教育格差は教育の無償化では埋まらない[HRPニュースファイル1812]

http://hrp-newsfile.jp/2017/3158/

幸福実現党 大阪第5選挙区支部長 数森圭吾

◆歴史的に教育水準が高かった日本

国の教育水準を測る基準の一つに「識字率」があります。

これは文字の読み書きができる人の割合を示すものですが、1850年代のロンドンでは識字率が20%程度であったのに対し、江戸末期にあたる日本においてはその割合が60%以上もあったとされています。

この教育水準の高さを支えたのが「寺子屋」の存在でした。

現在の小学校の数が約20,500なのに対し、当時の寺子屋の数は16,000以上あったといわれています。

江戸時代の人口から考えると、この寺子屋の数は驚くべき数字だと言えます。しかし近年、日本の学力レベルは低下の一途をたどっています。

◆親の収入と子供の学力の関係性

2013年の文部科学省の調査によると、親の年収が200万円未満の家庭と1500万円以上の家庭を比較した場合、子供の学力に差が出ていることが明らかになっています。

調査結果では小学校の算数・中学校の数学において所得の多い家庭の方が低い家庭にくらべて1.5倍以上学力が高いという数字がでているのです。

また東京大学学生生活実態調査(2014年)では東大生の54.8%は親の年収が950万円以上という結果も出ています。

これは読書習慣など親の学習態度なども影響しているといわれているほか、子供が塾や予備校などに通うことのできる経済力の差が大きく影響しているといわれています。

◆教育格差がうむ国家の損失

2015年の日本財団の試算では、貧困状態の子供の教育環境を放置した場合、改善した場合と比較して財政収入に16兆円もの損失が出るというデータもあり、日本の将来を考える上で教育格差は重要な問題の一つであるということが言えるでしょう。

◆教育無償化は格差を埋めるのか?

教育格差とは「生まれ育った環境により、受けることのできる教育に格差が生まれること」をさします。

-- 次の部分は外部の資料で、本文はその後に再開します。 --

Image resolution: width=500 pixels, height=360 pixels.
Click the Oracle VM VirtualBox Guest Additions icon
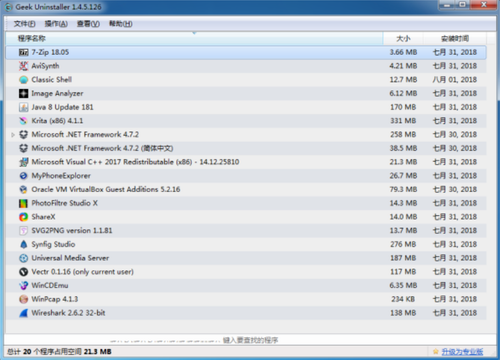click(x=23, y=189)
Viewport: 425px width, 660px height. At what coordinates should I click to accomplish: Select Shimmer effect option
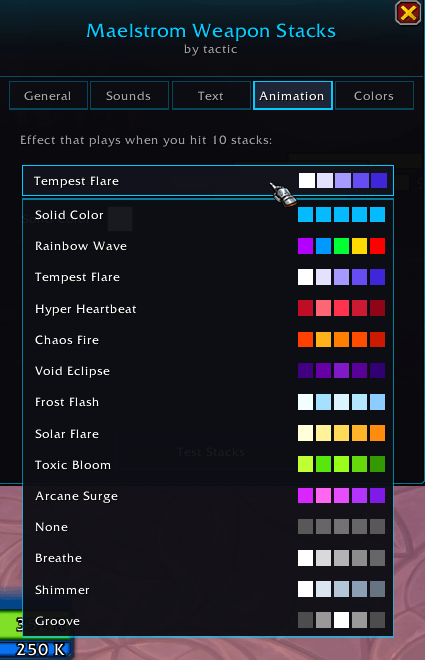pos(208,590)
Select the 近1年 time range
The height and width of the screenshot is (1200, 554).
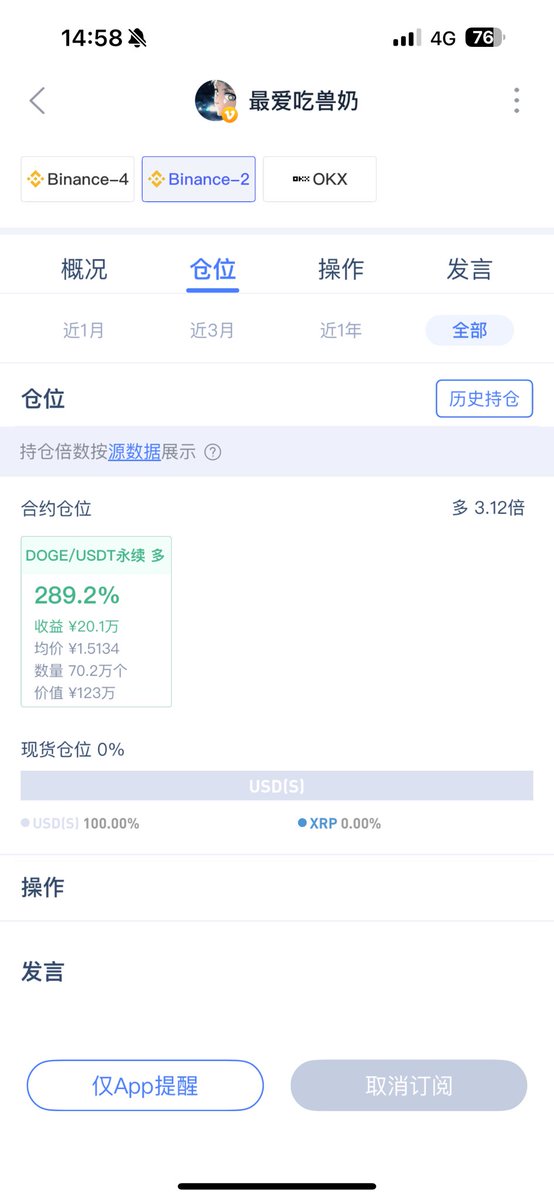[x=341, y=330]
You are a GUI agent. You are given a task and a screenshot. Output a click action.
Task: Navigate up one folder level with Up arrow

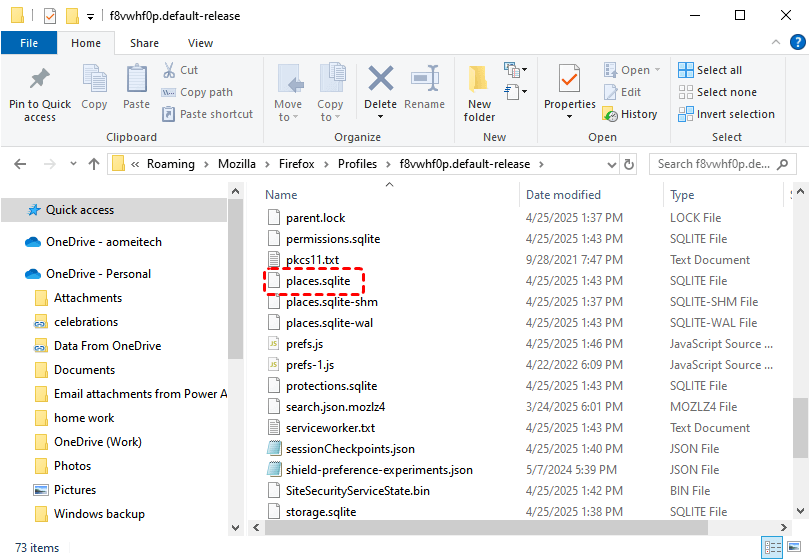pyautogui.click(x=94, y=164)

この教育格差を埋めるための方策として、民進・維新・公明・共産などの各党は「教育無償化」を訴えており、政党によっては大学無償化まで政策として掲げています。

一見、教育を無償化すれば「経済的環境に関係なく誰でも教育をうけることが可能になる」ということでよい政策のように聞こえますが、これで本質的な教育格差が是正され、子供達の未来に可能性が広がるかというと大きな疑問があります。

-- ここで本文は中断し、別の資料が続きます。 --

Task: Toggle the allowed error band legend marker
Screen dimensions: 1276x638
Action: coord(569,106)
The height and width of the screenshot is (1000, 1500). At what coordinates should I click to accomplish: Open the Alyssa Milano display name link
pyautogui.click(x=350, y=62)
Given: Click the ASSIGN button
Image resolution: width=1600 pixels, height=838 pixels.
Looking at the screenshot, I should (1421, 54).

既述の通り、経済力が高い家庭で育つ子供は学力が高い傾向にあります。これは親の学習習慣や塾など質の高い教育を受けていることが大きく影響しているといわれています。

つまり教育格差の解消における重要なポイントは「教育に対する親の意識」や「教育の質」にあるのではないでしょうか。教育の無償化によって本当に子供達の学力は向上するのでしょうか。

単に「授業料を無償化すればいい」というのはある意味において無責任でさえあるようにさえ感じます。

貧しい家庭の子供であっても、いかに「質の高い教育」を受けることができるか。ここに問題の本質があると思われます。

◆求められる公立学校教育の質の向上

教育格差問題の解決に向け、まず取り組むべきは公立学校の教育レベルの向上だと考えます。

経済的理由で塾に通えない子供でも、公教育で高度な学力到達を目指すことのできる環境こそ重要なのではないでしょうか。

そのためには教員や教育の質を上げるため「教員免許制度の見直し」や「教育方法の自由化」などを進める必要があります。

ただ、公立学校の教員が置かれている労働環境は様々な業務を一人でこなす厳しいものでもあります。教育の質の向上のためには、教員をサポートするための新たな制度構築も必要となるでしょう。

◆無償化ではなく奨学金制度の拡充を

子供たちが家庭の経済環境に関わらず学習意欲を持ち、安心して勉強できる環境をつくるためには奨学金制度の拡充を検討すべきであると思います。

教育無償化は親の教育に対する意識向上や子供の学習意欲向上に対して逆効果になる可能性があります。

奨学金制度を充実させることによって、親の教育意識を低下させず、子供たちが「努力の大切さ」を実感し、学力向上を目指すことのできる制度を模索する必要があるのではないでしょうか。